Hand ranges are a powerful feature that you won't find in most other odds
calculators, including desktop, online, and website calculators. We're happy to
bring you hand ranges in a mobile app.
An Example
Say in a 2/5 no-limit game where everyone has 400
stacks, it gets folded to the button, who raises to 30. The small blind
calls, and you are the big blind and have QQ. Let's say that all three
of you are solid tight-aggressive players, capable of bluffing but no
one is a maniac or frequent bluffer. So far the button's range of hands
is pretty wide in your view; he could have a strong hand or he could be
playing his position and raising with a mediocre hand. You put the small
blind on a stronger range of hands than the button, but not super-strong
because he didn't re-raise. So you think you probably have the best hand
with QQ and re-raise to 125 to try to take down the pot preflop. But the
button then goes all-in for 275 more. The small blind folds so it's now
you and the button.
The button's range of hands has gotten much
narrower and stronger now; you put him on AA, KK, or AK. Your first instinct may be to fold because at best you're in a coin-flip situation.
(By the way, is QQ vs. AK really a 50/50 coin flip?; this is one of PokerCruncher's library and odds tests
scenarios; hint: it's closer to 60/40 than 50/50.) But this opponent likes to play AK strongly like this very often
preflop so you estimate he has AK about 50% of the
time, and AA/KK 25% of the time each.
There is another possibility - he could be bluffing. He could have say JJ or a lower
pair, AQ/AJ/etc., a suited connector, or even nothing i.e. a complete
bluff. For simplicity we'll pick JJ as the representative bluff case.
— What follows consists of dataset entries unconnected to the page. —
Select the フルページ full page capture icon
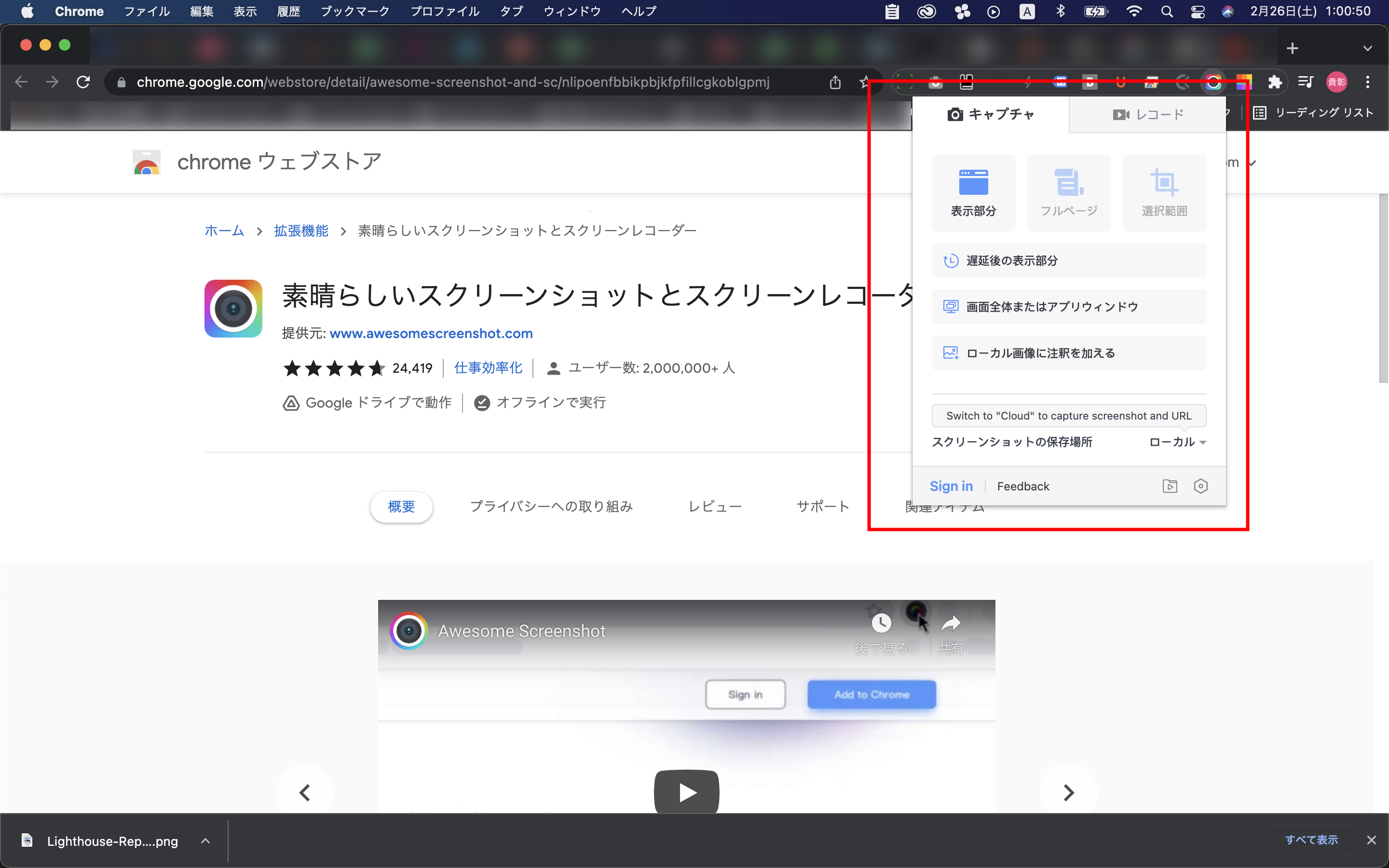This screenshot has width=1389, height=868. tap(1068, 183)
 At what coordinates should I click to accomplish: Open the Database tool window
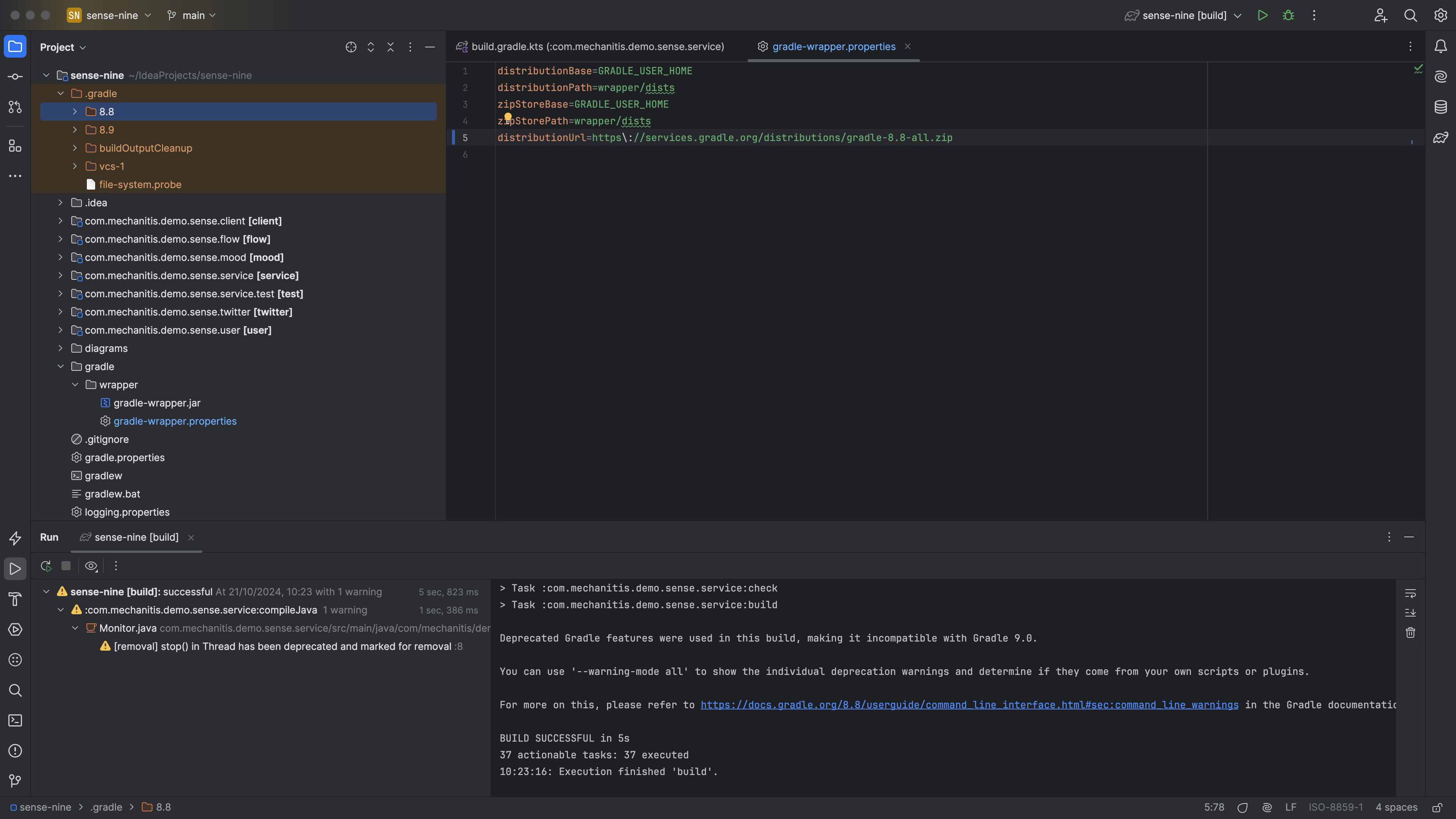[1441, 107]
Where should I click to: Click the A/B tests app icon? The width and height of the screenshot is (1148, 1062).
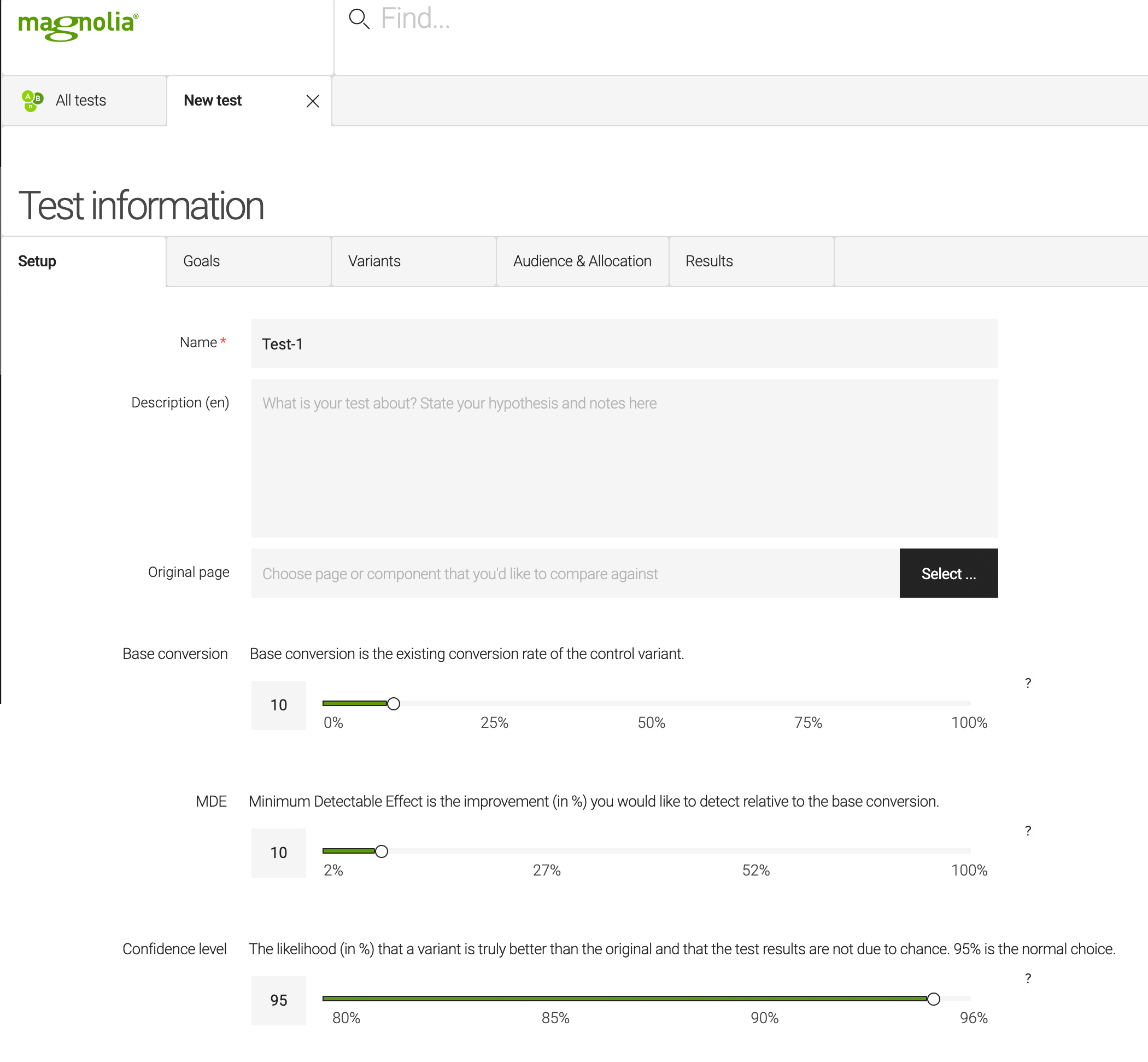tap(32, 101)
But you think the bluff case is low probability based on how this
opponent plays, say 10% of the time. We'll move AK down from 50% to 40%
and put him on JJ 10% of the time. Let's model this in PokerCruncher
using hand ranges to see
what your equity is with QQ in this situation:

The opponent's hand range is specified as "AsAc:25,KsKc:25,AsKc:40,JsJc:10",
a comma-separated list of hands with optional integer weights (which default to
1). In this example the weights sum to 100 but they can sum to any
positive number. We picked just JJ to represent the bluff case but you
can include as many hands as you'd like; a hand range can have any
number of hands.
Then you simulate this scenario:

... and see that your equity with QQ is about 41%,
not bad at all. You will want to call the all-in if you're getting better than about 60:40, or 3:2, pot odds on your final call.
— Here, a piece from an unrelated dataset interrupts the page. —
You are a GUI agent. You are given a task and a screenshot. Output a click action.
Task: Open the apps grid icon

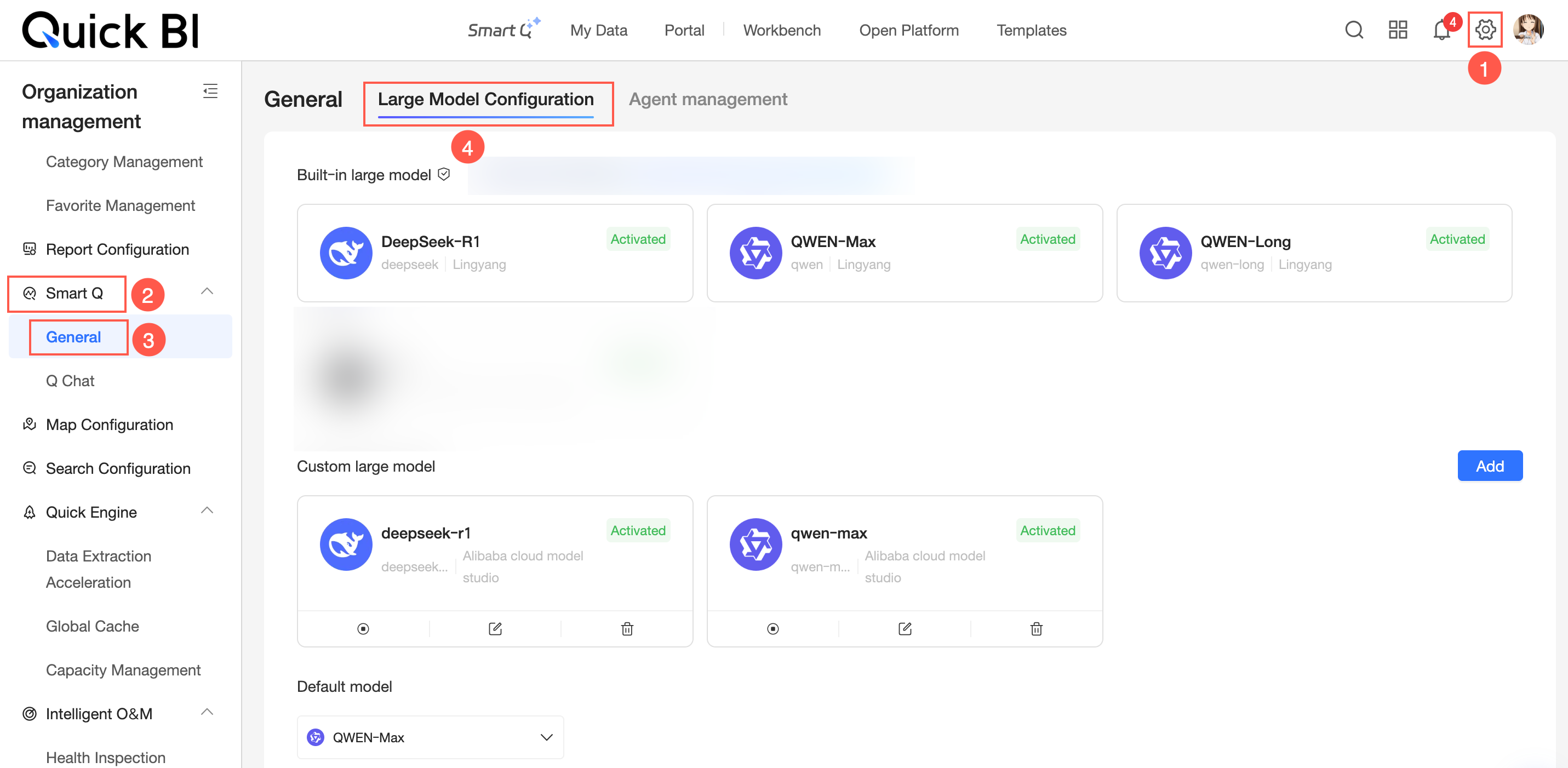(x=1398, y=30)
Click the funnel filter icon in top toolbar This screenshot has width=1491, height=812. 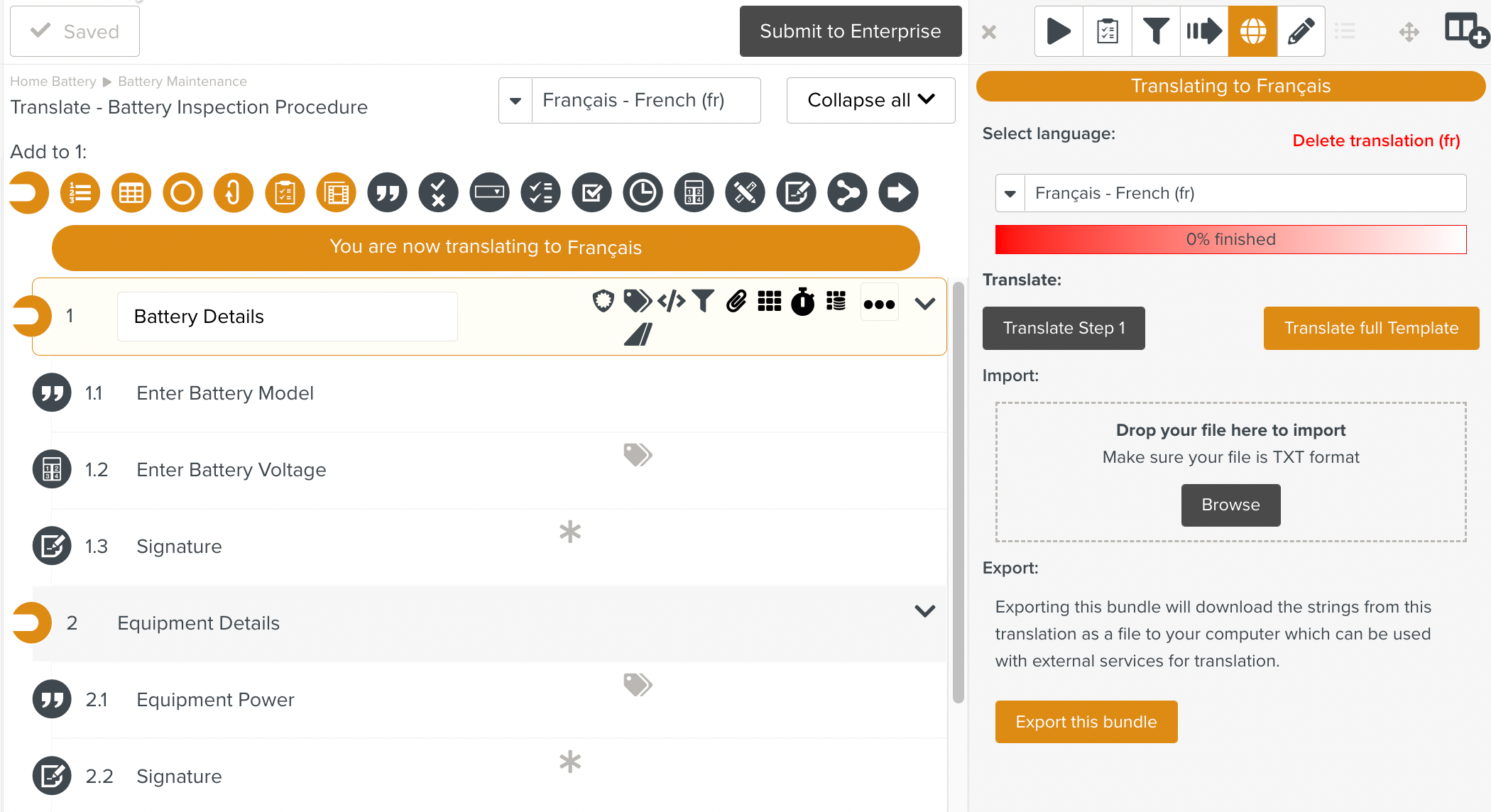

Your 125, the button's matching 125, and the small
blind's 30 are already in the pot, for a total of 280. The button raised
all-in for 275 more, so it's 275 to you to win 280+275=555. So you're
getting 555:275 odds on your final call or about 2:1 odds. This is
better than the 3:2 odds you need so this is a profitable call; so your
decision: call the button's all-in with QQ.
Some Follow-Up Examples
The above analysis is for a solid tight-aggressive opponent
who can play AK like AA and KK very often preflop.
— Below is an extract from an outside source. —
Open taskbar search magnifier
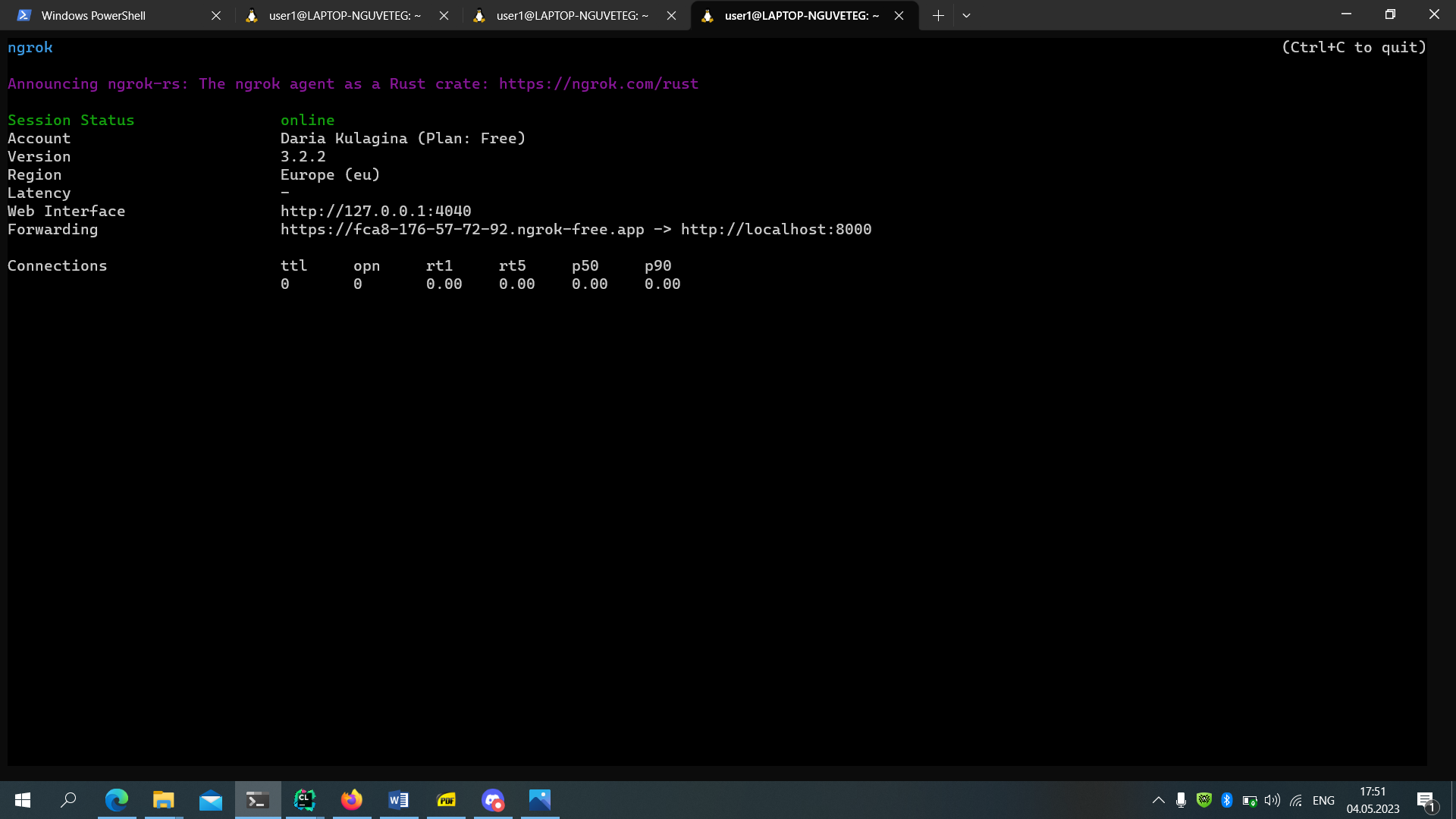This screenshot has height=819, width=1456. [x=68, y=800]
Where would you stand against a much tighter opponent who would have AA/KK most of the time in this
situation? Re-run the simulation but give AA and KK a weight of 2 or 3 (or
even higher) and give AK the default weight of 1 (or 0 for a player who would never play AK like
this) and eliminate JJ (the bluff case) as a possibility altogether. Your equity with QQ will of course go down from
41%, but by how much? Will your equity go down enough to make folding the correct
play? What's the breakeven point?
Where would you stand
against a loose-aggressive opponent or a frequent bluffer or a maniac? Would you be
in the lead with QQ against these players'
ranges of hands? How much in the lead?
The
above examples are simple heads-up preflop situations. You can specify
hand ranges in multi-player scenarios; you can give multiple players
their own distinct hand ranges; you can use hand ranges in postflop situations,
with partial simulation, etc. That is, PokerCruncher's features are
independent and can be used in any combination with each other,
resulting in a powerful Hold'em analysis and modeling system.